GIVEN INFORMATION:
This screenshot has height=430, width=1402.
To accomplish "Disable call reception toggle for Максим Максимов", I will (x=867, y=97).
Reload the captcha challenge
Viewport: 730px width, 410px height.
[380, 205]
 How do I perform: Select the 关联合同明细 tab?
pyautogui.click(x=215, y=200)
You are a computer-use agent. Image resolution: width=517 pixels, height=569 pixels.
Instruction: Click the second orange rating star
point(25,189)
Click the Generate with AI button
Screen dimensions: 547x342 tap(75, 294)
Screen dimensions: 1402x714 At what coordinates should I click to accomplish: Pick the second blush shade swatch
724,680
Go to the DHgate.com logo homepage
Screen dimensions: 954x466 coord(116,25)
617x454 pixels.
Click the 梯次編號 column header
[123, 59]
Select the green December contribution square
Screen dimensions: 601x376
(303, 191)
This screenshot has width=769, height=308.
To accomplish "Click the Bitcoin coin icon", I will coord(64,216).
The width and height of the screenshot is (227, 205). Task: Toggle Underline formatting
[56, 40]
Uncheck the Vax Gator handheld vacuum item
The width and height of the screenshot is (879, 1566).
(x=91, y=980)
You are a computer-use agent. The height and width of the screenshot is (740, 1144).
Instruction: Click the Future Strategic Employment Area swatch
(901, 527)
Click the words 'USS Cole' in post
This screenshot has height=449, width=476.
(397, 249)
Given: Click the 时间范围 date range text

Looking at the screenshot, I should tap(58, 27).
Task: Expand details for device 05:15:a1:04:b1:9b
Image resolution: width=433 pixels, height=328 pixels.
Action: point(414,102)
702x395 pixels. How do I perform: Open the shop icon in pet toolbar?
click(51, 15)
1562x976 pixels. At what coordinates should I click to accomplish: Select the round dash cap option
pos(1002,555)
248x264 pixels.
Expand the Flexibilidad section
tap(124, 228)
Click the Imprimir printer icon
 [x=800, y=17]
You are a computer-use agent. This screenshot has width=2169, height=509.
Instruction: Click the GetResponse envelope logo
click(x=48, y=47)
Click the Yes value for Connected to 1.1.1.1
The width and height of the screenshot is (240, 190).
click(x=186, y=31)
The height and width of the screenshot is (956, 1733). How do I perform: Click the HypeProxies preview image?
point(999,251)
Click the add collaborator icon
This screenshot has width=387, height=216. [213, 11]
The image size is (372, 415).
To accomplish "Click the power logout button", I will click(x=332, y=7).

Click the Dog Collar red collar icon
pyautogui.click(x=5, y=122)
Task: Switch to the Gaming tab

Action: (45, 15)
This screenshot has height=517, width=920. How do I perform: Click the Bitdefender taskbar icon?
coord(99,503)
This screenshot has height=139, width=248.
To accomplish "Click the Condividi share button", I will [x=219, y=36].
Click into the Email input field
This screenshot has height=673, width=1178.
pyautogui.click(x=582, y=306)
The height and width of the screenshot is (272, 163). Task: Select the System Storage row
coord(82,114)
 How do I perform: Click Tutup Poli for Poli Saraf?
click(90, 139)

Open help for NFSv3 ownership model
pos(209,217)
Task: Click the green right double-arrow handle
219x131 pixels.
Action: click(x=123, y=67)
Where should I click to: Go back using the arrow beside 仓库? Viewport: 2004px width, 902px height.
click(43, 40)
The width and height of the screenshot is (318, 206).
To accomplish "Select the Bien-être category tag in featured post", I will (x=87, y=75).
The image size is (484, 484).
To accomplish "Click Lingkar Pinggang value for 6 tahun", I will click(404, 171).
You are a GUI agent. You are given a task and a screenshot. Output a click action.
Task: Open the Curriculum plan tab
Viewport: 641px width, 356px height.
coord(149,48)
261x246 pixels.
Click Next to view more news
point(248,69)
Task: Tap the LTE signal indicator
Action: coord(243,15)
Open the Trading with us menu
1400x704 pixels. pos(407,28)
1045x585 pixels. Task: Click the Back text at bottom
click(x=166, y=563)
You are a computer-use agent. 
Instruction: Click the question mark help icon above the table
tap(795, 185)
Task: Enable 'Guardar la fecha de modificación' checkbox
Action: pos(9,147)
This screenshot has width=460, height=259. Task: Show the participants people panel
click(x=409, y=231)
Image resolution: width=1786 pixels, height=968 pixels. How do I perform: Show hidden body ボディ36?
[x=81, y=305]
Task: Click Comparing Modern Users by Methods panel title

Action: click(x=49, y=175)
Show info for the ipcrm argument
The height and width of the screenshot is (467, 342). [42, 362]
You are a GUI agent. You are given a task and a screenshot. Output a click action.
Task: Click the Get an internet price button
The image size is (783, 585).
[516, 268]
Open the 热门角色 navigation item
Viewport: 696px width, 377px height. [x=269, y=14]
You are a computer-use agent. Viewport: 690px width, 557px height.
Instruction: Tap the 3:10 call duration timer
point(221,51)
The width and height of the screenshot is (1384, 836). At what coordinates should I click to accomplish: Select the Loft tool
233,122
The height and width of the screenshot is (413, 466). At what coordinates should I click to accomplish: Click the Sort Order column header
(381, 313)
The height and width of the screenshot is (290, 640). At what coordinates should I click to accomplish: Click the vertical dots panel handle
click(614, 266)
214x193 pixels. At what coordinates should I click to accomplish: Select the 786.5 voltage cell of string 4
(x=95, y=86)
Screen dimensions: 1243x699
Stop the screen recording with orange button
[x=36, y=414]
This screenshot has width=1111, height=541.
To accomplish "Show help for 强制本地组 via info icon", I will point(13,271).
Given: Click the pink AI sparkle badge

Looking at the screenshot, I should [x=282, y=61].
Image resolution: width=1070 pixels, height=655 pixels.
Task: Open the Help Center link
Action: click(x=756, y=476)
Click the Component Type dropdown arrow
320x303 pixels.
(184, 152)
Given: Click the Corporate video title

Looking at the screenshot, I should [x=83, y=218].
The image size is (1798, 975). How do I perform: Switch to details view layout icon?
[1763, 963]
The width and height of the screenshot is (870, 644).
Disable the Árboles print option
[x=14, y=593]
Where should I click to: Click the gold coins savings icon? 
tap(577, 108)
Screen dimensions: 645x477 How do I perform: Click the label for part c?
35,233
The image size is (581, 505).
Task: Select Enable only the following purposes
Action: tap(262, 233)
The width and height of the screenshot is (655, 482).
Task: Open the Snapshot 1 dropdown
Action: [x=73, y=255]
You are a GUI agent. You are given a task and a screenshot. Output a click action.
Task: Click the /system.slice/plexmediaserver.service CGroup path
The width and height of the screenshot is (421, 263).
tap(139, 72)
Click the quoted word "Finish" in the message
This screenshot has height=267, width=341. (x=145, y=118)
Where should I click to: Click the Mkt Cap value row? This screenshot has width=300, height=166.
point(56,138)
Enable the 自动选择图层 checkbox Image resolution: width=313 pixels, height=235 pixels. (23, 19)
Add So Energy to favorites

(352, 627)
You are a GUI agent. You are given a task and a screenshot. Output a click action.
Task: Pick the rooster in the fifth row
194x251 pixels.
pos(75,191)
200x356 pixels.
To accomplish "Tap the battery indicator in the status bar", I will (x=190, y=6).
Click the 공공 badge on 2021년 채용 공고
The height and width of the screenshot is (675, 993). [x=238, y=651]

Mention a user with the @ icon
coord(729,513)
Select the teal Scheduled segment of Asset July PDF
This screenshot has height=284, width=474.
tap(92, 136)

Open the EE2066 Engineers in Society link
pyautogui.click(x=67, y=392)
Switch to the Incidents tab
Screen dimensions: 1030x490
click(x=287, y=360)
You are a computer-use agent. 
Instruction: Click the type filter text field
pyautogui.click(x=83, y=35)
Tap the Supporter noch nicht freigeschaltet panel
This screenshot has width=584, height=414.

BRIEF:
Look above for lines with the word "green" and copy them all.

WRITTEN REPLY:
Select the green December contribution square
Task: Click the green right double-arrow handle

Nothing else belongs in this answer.